To make my life easier I pre-processed the textfile with TextMate (any text editor will do) and used a find/replace to convert the urls into just the filenames wrapped with some tokens. So http://www.someurl.com/ourproducts.html became @ourproducts.html@. Wrapping the filenames with @’s made it easier to differentiate the filenames from the descriptions.
I then used TextMate’s Find in Project command to add an empty <meta type="description" content=""> tag to every file. Again, I did this to make it easier to place the descriptions later with my script. To pull this off I wrote a regex to find the <title> tags on each page and added the empty <meta> after them:
find: <title>(.*?)<\/title>
replace: <title>$1<\/title>\n<meta type="description" content="">
I’ve been playing around with Ruby and Python lately, to expand my horizons past PHP. I decided to use Ruby for this particular task. The following script opens my textfile and reads it line by line grabbing filenames and descriptions.
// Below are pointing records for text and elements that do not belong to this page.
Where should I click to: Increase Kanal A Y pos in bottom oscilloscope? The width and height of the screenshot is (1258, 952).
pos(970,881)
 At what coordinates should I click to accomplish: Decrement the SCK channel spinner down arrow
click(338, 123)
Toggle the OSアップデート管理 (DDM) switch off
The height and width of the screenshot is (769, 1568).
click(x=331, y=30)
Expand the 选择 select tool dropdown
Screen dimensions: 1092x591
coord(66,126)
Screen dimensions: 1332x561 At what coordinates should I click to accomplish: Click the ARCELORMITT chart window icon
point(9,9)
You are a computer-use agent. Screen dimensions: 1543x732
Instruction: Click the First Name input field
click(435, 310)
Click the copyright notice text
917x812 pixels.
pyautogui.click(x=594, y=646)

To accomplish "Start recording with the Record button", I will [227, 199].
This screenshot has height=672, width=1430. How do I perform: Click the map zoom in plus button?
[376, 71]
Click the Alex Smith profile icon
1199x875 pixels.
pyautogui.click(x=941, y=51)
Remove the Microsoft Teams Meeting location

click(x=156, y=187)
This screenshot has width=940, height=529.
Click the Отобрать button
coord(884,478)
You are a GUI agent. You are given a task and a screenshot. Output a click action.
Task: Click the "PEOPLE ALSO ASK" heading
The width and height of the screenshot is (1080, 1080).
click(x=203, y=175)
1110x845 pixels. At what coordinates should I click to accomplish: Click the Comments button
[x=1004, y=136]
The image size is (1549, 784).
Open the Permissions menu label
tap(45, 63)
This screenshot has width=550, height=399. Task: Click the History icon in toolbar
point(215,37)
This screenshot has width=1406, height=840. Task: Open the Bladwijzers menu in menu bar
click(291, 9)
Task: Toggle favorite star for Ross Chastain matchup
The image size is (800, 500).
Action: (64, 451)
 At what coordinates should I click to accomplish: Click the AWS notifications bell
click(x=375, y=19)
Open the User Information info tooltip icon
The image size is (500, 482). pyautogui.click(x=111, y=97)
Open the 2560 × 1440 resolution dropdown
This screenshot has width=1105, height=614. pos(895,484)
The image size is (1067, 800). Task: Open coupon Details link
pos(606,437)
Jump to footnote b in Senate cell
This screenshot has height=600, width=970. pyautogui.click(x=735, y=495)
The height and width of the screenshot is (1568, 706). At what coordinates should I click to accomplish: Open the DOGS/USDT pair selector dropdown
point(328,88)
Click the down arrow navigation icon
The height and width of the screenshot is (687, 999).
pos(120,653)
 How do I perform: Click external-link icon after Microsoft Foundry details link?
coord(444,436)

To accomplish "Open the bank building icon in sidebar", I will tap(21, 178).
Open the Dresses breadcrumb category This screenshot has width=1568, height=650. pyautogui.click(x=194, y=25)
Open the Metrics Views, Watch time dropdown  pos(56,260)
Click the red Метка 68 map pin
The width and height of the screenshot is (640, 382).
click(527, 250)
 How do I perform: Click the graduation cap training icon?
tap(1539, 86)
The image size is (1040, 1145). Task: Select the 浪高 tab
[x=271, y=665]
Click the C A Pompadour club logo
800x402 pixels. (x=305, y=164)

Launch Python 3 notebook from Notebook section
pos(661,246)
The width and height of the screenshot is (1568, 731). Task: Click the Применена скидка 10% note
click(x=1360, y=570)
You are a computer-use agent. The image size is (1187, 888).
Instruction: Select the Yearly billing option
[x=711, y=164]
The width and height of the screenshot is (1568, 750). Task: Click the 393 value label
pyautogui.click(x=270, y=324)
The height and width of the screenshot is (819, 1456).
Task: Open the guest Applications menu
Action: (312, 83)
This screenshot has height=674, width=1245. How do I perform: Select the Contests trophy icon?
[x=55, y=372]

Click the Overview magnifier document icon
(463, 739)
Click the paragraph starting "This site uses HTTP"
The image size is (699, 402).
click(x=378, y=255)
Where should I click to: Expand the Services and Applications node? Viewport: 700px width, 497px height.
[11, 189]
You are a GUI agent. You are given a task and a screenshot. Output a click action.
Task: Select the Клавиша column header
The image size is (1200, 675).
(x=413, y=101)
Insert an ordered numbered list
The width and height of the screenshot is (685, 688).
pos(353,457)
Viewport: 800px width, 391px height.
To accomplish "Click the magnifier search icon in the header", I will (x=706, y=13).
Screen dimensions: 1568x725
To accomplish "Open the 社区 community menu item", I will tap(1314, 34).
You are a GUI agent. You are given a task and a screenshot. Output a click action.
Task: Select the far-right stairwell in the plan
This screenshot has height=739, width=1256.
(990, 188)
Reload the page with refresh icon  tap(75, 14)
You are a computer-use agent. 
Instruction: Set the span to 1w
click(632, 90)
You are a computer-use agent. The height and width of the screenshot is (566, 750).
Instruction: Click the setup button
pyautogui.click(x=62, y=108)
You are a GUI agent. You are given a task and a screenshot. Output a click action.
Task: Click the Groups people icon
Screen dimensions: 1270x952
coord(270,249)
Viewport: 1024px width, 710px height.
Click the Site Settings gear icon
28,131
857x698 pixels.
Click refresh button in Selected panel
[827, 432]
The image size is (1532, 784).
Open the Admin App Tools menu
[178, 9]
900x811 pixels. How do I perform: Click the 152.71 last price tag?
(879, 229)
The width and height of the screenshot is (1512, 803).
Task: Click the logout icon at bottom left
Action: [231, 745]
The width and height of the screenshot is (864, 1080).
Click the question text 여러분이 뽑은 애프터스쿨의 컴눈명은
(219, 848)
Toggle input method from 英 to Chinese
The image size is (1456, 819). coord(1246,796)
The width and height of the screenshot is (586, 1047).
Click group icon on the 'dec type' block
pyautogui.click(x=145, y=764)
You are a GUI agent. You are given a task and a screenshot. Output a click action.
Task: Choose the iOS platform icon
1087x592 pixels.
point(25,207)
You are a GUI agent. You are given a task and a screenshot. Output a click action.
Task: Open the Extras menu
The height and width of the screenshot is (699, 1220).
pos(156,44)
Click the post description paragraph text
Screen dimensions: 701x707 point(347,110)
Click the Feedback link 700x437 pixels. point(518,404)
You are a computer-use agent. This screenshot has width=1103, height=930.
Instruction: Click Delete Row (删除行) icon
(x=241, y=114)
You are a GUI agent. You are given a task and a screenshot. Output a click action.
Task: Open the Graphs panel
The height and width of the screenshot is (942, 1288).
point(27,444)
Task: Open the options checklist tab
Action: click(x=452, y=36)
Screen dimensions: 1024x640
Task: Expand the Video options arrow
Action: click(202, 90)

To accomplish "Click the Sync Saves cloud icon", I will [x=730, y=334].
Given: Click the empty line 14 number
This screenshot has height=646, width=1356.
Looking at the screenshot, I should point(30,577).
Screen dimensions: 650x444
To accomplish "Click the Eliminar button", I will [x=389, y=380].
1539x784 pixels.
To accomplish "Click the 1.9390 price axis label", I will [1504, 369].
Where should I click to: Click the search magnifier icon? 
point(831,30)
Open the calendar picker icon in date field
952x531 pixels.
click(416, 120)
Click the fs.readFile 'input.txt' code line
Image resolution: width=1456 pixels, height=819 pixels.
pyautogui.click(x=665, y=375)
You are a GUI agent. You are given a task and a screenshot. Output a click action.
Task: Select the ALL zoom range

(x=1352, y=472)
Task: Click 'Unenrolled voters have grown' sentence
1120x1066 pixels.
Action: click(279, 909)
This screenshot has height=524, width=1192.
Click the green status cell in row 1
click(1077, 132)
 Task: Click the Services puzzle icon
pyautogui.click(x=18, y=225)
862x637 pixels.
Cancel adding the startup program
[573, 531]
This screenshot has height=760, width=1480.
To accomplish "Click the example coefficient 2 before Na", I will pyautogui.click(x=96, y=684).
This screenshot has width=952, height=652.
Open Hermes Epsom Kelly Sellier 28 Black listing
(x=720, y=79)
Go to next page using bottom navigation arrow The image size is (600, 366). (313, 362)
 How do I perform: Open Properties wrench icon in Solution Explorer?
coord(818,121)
It then attempts to open the file specified, finds the empty <meta> tags and drops in the description using gsub!.
I ran it from TextMate with command-R but I could have added a shebang and run it from the cli. It worked like a champ:
# Open a file and look for the empty meta tag
# if found, drop the description into it
def get_and_open_file(filename, desc)
begin
if f = File.open(filename, "r+") # open the file
lines = f.readlines
# for each line in the textfile build a new meta tag
# and drop it into place
lines.each do |it|
newline = '<meta type="description" content="'+desc+'" />'
# replace empty meta tag with loaded tag
if it.gsub!(/<meta type="description" content="" \/>/, newline)
puts it
end
end
f.pos = 0 # back to start
f.print lines # write out modified lines
f.truncate(f.pos) # truncate the file to its new length & save
end
rescue
end
end
# Open the textfile and parse it line by line looking for
# URLs & descriptions with a regex: /\@(.*?)\@(.*)/
File.open("Metadata.txt").each { |line|
if line =~ /\@(.*?)\@(.*)/
filename = $1
desc = $2
get_and_open_file(filename, desc)
end
}
I know its the not the prettiest Ruby code (and I’m sure I could have done it more efficiently) but it did what I needed in a very short amount of time. I find that I’m using Regex’s all the time lately and they’re really helping to automate a lot of very boring tasks.